A decline in the market value of any available-for-sale or
held-to-maturity security below cost that is deemed to be other than
temporary results in a reduction in carrying amount to fair value. The
impairment is charged to earnings and a new cost basis for the security
is established. Other than temporary impairment is analyzed quarterly on an
individual security basis based on the length of time and the extent
to which market value has been less than cost; the financial condition and any
specific events which effect the issuer; and the Company's intent and ability
to hold the security. During the three months ended March 31, 2003, the
Company recognized no impairment charge for declines in market values of equity
securities considered to be other then temporary.
Note (3) Other Investments:
Other investments represent an equity interest in non-marketable
securities for which the Company does not possess significant influence.
These investments are accounted for at cost. For the period ended March
31, 2003, the Company determined that the fair value of these investments
had been impaired. An impairment charge was recognized in the amount of
$87,282 to reflect this impairment.
Note (4) Investment in Oil and Gas Property
On February 28, 2003 the Company, through a wholly-owned subsidiary, CNR
Production, L.L.C., a Texas limited liability company (hereinafter the
"Subsidiary"), executed and closed the acquisition of certain assets
described hereafter pursuant to a "Purchase and Sale Agreement Between
Smith Production, Inc. as Seller and CNR Production, L.L.C. as Purchaser"
(hereinafter the "Purchase Agreement").
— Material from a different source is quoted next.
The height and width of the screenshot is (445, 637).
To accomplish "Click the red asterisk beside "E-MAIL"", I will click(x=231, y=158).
Pursuant to the Purchase
Agreement, the Subsidiary acquired an undivided two percent (2%) interest
in certain property rights of the Seller described in the Purchase Agreement
constituting working interests in two oil and gas fields known as the Bass
Flores Field and Total Tabasco Field located in Hidalgo and Starr
Counties in south Texas. This area of Texas is active in the production of
gas and oil, and there are a number of operating oil and gas wells located
on the property acquired.
As consideration for this acquisition, the Subsidiary paid $1,080,000.
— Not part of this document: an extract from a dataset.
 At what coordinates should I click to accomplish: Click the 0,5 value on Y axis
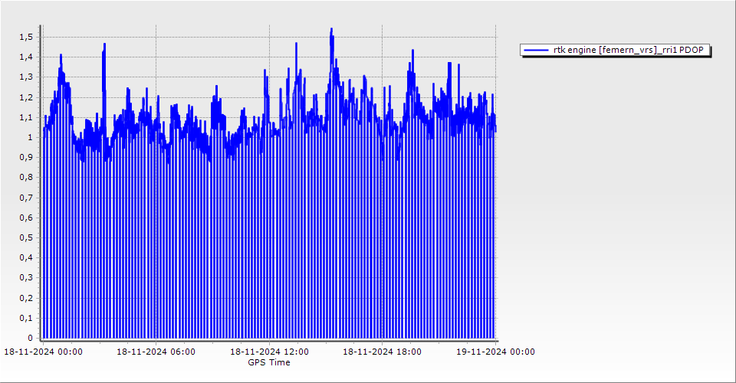(x=26, y=237)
This amount was paid by the Subsidiary from funds provided by the Company
from its available liquid resources by means of capital contributions and
loans to the Subsidiary.
Oil and gas property recorded on the balance sheet is comprised of property
that is both proved and unproved. Expenses related to the unproved property
have been capitalized in the amount of $153,778 under the successful efforts
method of accounting.
Note (5) Stock Option Plans
The Company applies the intrinsic value-based method of accounting
prescribed by Accounting Principles Board (APB) Opinion No. 25, Accounting for
Stock Issued to Employees, and related interpretations in accounting for its
fixed plan stock options. As such, compensation expense would be recorded on
the date of grant only if the then current market price of the underlying
stock exceeded the exercise price. Statement of Financial Accounting Standards
(SFAS) No. 123, Accounting for Stock-Based Compensation, established
accounting and disclosure requirements using a fair value-based method of
accounting for stock-based employee compensation plans. As allowed by SFAS No.
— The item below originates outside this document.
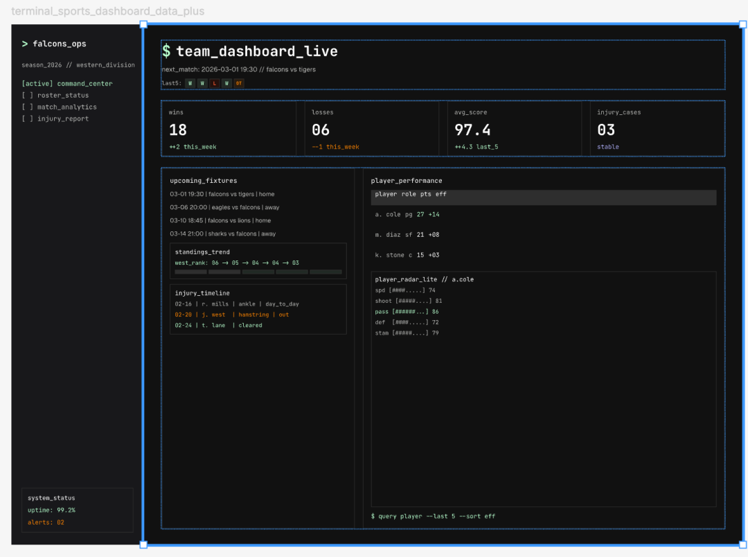The width and height of the screenshot is (748, 557).
Task: Click the top-right selection handle of the frame
Action: tap(745, 24)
123, the Company has elected to continue to apply the intrinsic value-based
method of accounting described above, and has adopted the disclosure
requirements of SFAS No. 123. The following table illustrates the effect on
net income (loss) if the fair value based method had been applied to all
outstanding and unvested awards in each period:Net Earnings:
First First
Quarter Quarter
2003 2002
________ _______
Net Earnings
As Reported $ (3,421) (118,940)
Pro Forma (10,617) (139,340)
Earnings per share:
As Reported $ (0.01) (0.24)
Pro Forma (0.02) (0.27)
____ ____
ITEM 2. MANAGEMENT'S DISCUSSION AND ANALYSIS OF
FINANCIAL CONDITION AND RESULTS OF OPERATIONS
Results of Operations
Total operating revenue increased in the first quarter of 2003 from the
first quarter of 2002 due to increased revenues from oil and gas
royalties which, in turn, were due to increased production of oil and
gas during the current period under comparison, coupled with an increase
in average prices during the comparable period. Additionally, revenue
from oil and gas working interests acquired in the first quarter of 2003
also contributed to the increase in operating revenue. A subsidiary of
the Company acquired a 2% working interest in two producing fields in
south Texas as is explained further in Note 4 to the financial
statements.
As mentioned in prior reports, a lessee continues to expand drilling
operations and production of coal bed methane gas from certain of the
Company's coal properties located in Sebastian County, Arkansas, with
revenue continuing to be received from royalties from this operation
during the current fiscal periods under comparison. Commercial
production has been somewhat consistent over the past two years and the
level of commercial production on an ongoing basis must be considered
uncertain at this time, as the amount of revenue which will continue to
be received from this source will be subject to the uncertainties of
volume of production and price fluctuations in the market price of
natural gas.
General and administrative expenses decreased slightly in the current
period despite increased compensation associated with the engagement of
a full time chief executive officer. Oil and Gas operating expenses,
which include lease operating costs as well as depletion, depreciation
and amortization, increased due to the acquisition of the working
interests in producing fields in south Texas discussed above.
Non-operating losses decreased in the first quarter of 2003 from the
first quarter of 2002 due to lower impairments realized on investments.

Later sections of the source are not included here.